In this paper the author describes the basic history of sketch recognition. It's correlation and deviance with the problem of speech recognition. The author here his work in sketch recognition as towards the creation of the 'magic paper' which is as intuitive to use as natural paper and yet it's able to understand what the user has drawn to give him a feel of 'intelligent paper'.

The author thinks that the problem is important even in front of some very good modeling tools because according to a study in cognitive science whose result is that people tend to be more creative and innovative when they are working with more natural utensils than a CAD system.

Author here discusses the difficulties in sketch recognition which are unique to the field or which are common among other fields such as speech recognition.

The author then tries to define a framework in understanding sketch which a popular LADDER system uses quite effectively.

Discussion

A light-weight discussion in the field of sketch recognition. It more sets a tone for research in the field of sketch recognition than any technicalities or innovations.

Interactive Learning of Structural Shape Descriptions from Automatically Generated Near-miss Examples

Comments

Akshay's Blog

Summary

This paper talks about an improvement in the LADDER system which is not related to the recognition of sketch but an improvement in the usability of the LADDER system. LADDER required users to provide shape descriptions for the sketch recognition. With a large vocabulary of constraints and shapes it becomes a difficult task for the user to write those description accurately.

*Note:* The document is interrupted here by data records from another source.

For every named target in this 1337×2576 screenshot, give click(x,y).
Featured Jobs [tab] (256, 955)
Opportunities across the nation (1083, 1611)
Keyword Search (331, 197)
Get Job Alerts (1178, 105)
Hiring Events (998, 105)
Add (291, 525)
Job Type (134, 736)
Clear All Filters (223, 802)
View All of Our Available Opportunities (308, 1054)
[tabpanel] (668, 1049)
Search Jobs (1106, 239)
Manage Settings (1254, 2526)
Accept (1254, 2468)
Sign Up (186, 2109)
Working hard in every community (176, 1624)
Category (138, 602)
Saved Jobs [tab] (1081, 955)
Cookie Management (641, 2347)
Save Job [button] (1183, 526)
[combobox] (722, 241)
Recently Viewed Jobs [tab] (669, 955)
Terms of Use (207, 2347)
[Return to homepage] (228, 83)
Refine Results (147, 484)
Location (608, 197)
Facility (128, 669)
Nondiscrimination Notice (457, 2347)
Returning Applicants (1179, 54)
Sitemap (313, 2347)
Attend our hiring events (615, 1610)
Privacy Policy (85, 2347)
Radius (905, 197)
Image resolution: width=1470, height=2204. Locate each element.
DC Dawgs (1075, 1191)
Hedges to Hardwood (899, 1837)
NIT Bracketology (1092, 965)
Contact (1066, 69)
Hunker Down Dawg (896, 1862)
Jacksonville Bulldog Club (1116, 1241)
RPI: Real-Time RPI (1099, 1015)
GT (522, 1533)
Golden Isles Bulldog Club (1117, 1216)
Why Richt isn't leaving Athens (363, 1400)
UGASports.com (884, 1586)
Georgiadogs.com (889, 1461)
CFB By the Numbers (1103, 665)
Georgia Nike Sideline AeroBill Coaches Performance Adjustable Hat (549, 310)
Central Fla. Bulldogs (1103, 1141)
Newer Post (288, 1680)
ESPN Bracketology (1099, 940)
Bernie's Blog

When defining constraints either manually be developer or generated by the system. They can become over or under constrained resulting in false positives or false negatives. Here the author uses a near-miss strategy to help correct over and under constrained descriptions. For over constrained descriptions it removes a constraint and generates a shape which takes advantage of the removed constraint. The user than provides a feedback whether this shape is acceptable or not. Similarly for under-constrained descriptions it adds a constraint and generated a shape demonstrates the effect of the modification.

Discussion

A very useful feature added to the LADDER framework makes it more easier for the user to write the descriptions by visually seeing the possibilities and effect of constraints rather than to extensively think for each description and possibilities.

I think the near-miss strategy works by adding/removing one constraint. What happens if the description is under/over constrained by more than on constraint? Is the process iterative?